How to speed up a process?


#1

I’m trying to run a model as follows:

require(‘rstanarm’)
options(mc.cores = 32)
fm <- stan_lmer(Value ~ 1 + pulse + (1|Sbj)+(1+pulse|Path), data=dat, chain=32)

with a large dataset:

str(dat)
‘data.frame’: 459360 obs. of 4 variables:
$ Sbj : Factor w/ 44 levels “14”,“15”,“20”,…: 1 1 1 1 1 1 1 1 1 1 …
$ Path : Factor w/ 10440 levels “Seed_10-100”,…: 2925 2945 2956 2967 2977 2986 2851 2862 2873 2884 …
$ Value: num 0.679 0.5819 0.2531 0.0469 1.2375 …
$ pulse : num 0.62 0.62 0.62 0.62 0.62 0.62 0.62 0.62 0.62 0.62 …

I see messages like the following:

1000 transitions using 10 leapfrog steps per transition would take 7400 seconds.

This is the first time I use the package. So, here are my questions:

  1. How to guesstimate the runtime based on the above message?

  2. Is there any room to speed up the process to some extent?

  3. Any suggestions on the priors in this case?

  4. Do I have to perform standardization (remove the mean and scale by the standard deviation) for all the variables? The reason I’m asking this is that I used to read somewhere that standardization may help in simplifying the interpretation of the results. Is this the case with rstanarm?

Your help is highly appreciated!


#2
  1. About a month
  2. I would start with stan_lmer(Value ~ 1 + pulse + (1|Sbj)+(1|Path), data=dat). You don’t need 32 chains. That will run reasonably quickly.
  3. No one besides you knows enough about this data-generating process to say, but the only one that matters is on the standard deviation of the intercept shifts across levels of Path.
  4. I would not divide variables by their empirical standard deviation. It is centered internally and shifted back in the output, so you don’t have to worry about that. The prior on pulse is by default a function of its standard deviation. Only divide by constants so that the parameters have reasonable units.

#3

Thanks a lot for the quick help, Dr. Goodrich!

  1. About a month

That’s quite depressing…

I did a test run with 1% of the data and with 4 cores. It took about 7 minutes.

  1. I would start with stan_lmer(Value ~ 1 + pulse + (1|Sbj)+(1|Path), data=dat). You don’t need 32 chains. That will run reasonably quickly.

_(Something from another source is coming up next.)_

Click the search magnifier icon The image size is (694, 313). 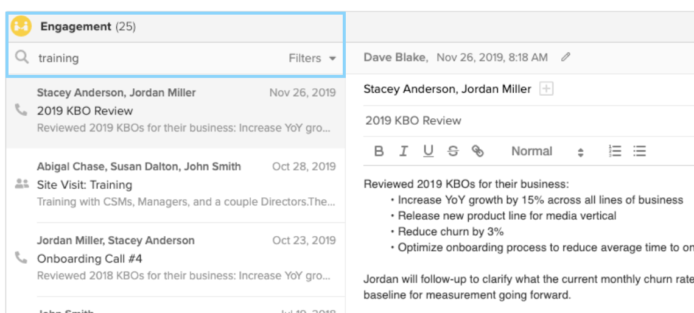pyautogui.click(x=22, y=58)
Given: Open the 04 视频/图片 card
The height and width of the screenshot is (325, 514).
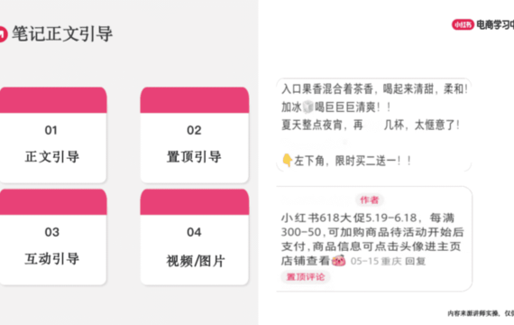Looking at the screenshot, I should click(x=195, y=237).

I did that for a testing run. However, I would like to say something about the ‘pulse’ effect for each path, and that was the reason I wanted to add the random effects for ‘pulse’ with my original model:

fm <- stan_lmer(Value ~ 1 + pulse + (1|Sbj)+(1+pulse|Path), data=dat, chain=32)

In other words, I’d like to have something like the following in the output:

Estimates:
mean sd 2.5% 25% 50% 75% 97.5%

b[pulse Path:Seed_10] …

Please correct me if you’re wrong.

So, with my original model, there is no hope that I would be able to get it done within a realistic time frame?

  1. No one besides you knows enough about this data-generating process to say, but the only one that matters is on the standard deviation of the intercept shifts across levels of Path.

Is that specified through “prior_covariance”? What would be a good choice other than the default (normal?)?

  1. I would not divide variables by their empirical standard deviation. It is centered internally and shifted back in the output, so you don’t have to worry about that. The prior on pulse is by default a function of its standard deviation. Only divide by constants so that the parameters have reasonable units.

Thanks for the clarification!


#4

Could Path possibly be the combination of multiple other variables? If so, you might be able to speed things up by separating them out and treating them as separate effects.


#5

There is a chance that it gets done in a week or so. It all depends on the geometry. The prior_covariance takes the output of the decov() function, but the default of an exponential prior on the across-groups standard deviation is as good as any.